- **Problems to work on**:
a. In the passage about facial pain, where did the nurse first insert the needle for the blood draw?
b. Write the next part of the passage about facial pain and allergy testing, starting after its final sentence.

- **Reading passage**:
Do You Experience Facial Pain?

The Allergists spreadsheet test on my arms revealed no allergies, so he sent me for a blood draw and another allergy test.  With needle in hand and me in the draw chair, the young nurse was considering (PUN WARNING!!) her best shot .  I told her to poke where she would, but – as I pointed to the back of my right hand, I told her they usually end up here.  She politely dismissed my suggestion and began tapping the front of my left elbow, almost as if choosing a ripe watermelon.  The thump felt right to her, so that’s where she put the needle.  Sometimes I don’t even feel it.  Sometimes it stings a little and I flinch just to keep in practice.  It hurts the worst when they lift up on the syringe as they pull the needle out of my vein.  Sometimes they back the needle out just a bit and make a right or left turn as they push it back in.  That’s what she was doing.  She was getting only a dribble of blood, and after what seemed like an extended wait (hoping to vindicate her poor target choice for the draw) there wasn’t enough in the tube to test.  She sighed, removed the needle, apologized for not listening to me, and stuck a new needle in the top of my right hand.  That test also pronounced me allergic to nothing.

- **Collected data entries**:
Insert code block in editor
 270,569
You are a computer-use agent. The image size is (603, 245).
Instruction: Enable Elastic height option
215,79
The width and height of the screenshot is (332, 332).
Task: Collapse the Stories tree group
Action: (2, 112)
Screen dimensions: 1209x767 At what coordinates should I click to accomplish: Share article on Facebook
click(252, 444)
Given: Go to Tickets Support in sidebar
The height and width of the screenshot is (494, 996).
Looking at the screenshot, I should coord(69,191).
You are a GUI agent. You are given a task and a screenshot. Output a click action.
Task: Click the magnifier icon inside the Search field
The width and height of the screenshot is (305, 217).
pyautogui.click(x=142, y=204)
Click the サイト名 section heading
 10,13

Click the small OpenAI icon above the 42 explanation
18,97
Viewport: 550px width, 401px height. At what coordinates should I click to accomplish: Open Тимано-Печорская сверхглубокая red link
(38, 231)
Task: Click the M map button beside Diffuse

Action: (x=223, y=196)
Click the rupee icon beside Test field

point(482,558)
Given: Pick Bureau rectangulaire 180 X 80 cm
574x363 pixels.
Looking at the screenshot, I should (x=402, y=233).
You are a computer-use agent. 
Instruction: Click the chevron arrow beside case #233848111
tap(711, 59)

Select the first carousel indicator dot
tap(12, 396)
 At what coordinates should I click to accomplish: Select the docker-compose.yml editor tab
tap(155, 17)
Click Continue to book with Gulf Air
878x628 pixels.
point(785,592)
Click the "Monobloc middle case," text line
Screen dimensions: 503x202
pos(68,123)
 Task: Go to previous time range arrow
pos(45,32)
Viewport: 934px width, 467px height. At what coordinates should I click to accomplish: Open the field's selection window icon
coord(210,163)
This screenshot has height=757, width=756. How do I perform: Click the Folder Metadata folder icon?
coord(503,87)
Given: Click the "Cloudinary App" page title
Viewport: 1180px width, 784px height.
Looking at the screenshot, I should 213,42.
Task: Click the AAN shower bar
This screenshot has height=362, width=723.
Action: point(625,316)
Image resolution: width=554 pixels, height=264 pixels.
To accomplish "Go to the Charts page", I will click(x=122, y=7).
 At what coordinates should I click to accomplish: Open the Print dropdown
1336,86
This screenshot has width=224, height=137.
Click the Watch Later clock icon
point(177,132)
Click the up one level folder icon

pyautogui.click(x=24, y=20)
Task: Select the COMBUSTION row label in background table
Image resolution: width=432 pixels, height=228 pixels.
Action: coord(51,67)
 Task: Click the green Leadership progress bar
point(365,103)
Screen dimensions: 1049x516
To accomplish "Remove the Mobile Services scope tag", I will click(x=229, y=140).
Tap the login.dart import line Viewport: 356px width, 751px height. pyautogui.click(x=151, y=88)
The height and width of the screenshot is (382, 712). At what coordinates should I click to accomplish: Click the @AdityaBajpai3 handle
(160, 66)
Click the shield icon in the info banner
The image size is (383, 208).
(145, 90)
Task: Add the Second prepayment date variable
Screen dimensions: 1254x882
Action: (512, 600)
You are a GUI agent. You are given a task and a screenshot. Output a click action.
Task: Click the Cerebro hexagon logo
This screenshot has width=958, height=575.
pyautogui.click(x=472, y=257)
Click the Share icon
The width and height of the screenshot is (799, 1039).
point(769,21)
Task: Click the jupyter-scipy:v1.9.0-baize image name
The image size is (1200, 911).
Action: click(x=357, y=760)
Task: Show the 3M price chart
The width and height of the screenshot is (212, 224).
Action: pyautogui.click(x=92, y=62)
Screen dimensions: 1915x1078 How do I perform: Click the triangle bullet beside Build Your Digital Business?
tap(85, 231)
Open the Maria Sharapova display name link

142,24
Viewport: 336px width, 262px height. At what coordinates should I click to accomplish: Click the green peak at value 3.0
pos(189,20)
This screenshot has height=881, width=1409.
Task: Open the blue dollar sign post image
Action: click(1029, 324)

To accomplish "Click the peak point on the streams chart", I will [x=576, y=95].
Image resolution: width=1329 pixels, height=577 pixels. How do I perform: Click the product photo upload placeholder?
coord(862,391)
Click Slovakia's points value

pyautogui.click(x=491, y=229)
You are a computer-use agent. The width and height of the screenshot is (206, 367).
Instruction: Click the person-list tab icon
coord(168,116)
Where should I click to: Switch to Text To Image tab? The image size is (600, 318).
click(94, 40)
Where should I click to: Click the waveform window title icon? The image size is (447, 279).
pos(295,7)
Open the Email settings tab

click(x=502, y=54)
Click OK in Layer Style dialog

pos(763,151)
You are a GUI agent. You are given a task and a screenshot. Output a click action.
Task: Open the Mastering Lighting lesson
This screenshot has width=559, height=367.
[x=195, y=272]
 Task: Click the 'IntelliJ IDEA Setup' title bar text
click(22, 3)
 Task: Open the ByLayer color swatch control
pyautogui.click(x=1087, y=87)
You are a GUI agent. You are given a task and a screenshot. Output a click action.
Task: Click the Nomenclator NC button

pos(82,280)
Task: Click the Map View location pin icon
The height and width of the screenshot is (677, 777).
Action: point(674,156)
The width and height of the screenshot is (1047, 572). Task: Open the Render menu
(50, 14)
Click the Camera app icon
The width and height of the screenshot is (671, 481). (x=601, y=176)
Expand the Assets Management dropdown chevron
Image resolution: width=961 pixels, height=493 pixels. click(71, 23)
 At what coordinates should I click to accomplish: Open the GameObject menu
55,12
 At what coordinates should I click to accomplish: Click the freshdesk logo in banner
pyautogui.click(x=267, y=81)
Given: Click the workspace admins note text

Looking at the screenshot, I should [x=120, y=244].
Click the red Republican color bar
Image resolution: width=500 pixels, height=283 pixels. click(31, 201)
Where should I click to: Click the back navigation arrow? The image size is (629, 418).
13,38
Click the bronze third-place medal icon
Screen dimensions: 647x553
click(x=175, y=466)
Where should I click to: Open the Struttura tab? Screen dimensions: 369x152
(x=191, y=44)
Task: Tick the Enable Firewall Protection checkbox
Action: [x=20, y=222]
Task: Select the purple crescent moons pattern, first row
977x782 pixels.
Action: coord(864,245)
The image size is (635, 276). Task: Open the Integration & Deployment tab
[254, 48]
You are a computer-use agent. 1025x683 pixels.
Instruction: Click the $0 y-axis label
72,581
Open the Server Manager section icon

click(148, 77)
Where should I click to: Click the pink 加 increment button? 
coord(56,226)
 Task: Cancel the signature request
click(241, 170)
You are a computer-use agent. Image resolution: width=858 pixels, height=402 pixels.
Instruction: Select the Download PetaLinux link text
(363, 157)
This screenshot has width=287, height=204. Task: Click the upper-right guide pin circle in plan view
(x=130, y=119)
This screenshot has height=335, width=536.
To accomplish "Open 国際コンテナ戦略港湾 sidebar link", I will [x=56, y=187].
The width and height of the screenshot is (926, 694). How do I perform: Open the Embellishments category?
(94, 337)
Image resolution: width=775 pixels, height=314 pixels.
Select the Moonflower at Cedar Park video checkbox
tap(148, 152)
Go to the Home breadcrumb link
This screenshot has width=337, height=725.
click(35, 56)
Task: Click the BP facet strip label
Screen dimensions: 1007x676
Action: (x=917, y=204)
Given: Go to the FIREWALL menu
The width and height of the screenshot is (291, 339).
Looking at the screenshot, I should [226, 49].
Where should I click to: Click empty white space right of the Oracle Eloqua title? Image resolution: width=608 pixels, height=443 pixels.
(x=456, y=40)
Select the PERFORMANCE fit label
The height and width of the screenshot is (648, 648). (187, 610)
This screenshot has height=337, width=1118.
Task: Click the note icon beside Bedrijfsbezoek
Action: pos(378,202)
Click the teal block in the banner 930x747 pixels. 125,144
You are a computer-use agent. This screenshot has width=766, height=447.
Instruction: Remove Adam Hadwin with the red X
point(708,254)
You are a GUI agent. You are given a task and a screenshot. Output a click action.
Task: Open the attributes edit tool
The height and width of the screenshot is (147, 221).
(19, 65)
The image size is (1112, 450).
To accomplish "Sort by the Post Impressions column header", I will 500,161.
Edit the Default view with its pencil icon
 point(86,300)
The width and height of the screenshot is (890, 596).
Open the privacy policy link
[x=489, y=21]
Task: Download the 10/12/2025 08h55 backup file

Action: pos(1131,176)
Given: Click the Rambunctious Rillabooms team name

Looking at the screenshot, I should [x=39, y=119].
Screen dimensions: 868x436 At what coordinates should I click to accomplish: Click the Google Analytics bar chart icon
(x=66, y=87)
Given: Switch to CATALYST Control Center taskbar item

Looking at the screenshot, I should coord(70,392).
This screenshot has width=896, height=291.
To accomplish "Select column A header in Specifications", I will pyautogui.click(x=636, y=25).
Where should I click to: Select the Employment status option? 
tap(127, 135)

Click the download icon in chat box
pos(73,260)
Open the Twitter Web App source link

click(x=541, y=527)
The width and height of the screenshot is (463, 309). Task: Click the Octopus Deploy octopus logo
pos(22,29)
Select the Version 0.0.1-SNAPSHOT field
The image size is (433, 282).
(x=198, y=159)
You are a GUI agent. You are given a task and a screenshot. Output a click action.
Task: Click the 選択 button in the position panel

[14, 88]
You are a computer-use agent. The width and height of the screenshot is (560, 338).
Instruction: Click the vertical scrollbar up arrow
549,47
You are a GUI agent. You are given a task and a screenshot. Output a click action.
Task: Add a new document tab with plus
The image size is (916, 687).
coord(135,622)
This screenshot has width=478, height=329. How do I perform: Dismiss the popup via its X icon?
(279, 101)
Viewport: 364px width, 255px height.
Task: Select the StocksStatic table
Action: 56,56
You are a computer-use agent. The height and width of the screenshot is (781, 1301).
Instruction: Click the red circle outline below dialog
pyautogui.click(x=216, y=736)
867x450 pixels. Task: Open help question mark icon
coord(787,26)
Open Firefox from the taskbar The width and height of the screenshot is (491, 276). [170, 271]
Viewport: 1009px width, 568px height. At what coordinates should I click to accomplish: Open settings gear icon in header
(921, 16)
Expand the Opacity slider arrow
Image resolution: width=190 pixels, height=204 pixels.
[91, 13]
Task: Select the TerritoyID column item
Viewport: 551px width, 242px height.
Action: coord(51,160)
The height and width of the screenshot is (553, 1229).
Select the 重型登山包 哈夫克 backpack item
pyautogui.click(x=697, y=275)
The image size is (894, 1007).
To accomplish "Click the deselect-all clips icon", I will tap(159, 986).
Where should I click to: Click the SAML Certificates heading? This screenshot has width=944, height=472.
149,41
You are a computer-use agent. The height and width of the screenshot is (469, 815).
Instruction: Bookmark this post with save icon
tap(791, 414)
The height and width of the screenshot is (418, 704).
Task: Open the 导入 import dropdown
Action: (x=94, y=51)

- **Task-by-task outputs**:
a. In the front of the left elbow.

b.
So, I saw the Ear – Nose – and Throat doctor.  Maybe he can discover the cause for my chronic throat clearing.  I had seen him previously for a persistent cough and again for a plugged ear.  I told him I was tired of this constant growling, vocal grinding, and throat clearing.  I told him it’s been going on a long time, and that I couldn’t remember when it started.  He said I was doing that when he saw me five years ago.  I hadn’t finished the questionnaire before being escorted to the waiting room, so the doctor was reading the list of yes or no questions to me: Does it ever…..?  “I answered, No.”  Have you ever…….?  “No.”  Did you ever…..?  “No.”  Do you ever… experience sinus or facial pain?  “No.  Wait a minute!  Did you just ask me if my face hurts?”  He glanced sideways from the clip board barely turning his head, and in a timid voice, as if unsure his words should be audible, he answered with that old punch line, “It’s killing me.”  We both laughed.  I told him we said that all the time when I was a kid – and it was funny every time!  He said me too!  He explained that he probably read this questionnaire ten times a day, and each time he comes to this question, he’s tempted to say what we always said (but i suppose that could make him appear to be irresponsible).  We enjoyed that good laugh, and he actually said, “Thank you.”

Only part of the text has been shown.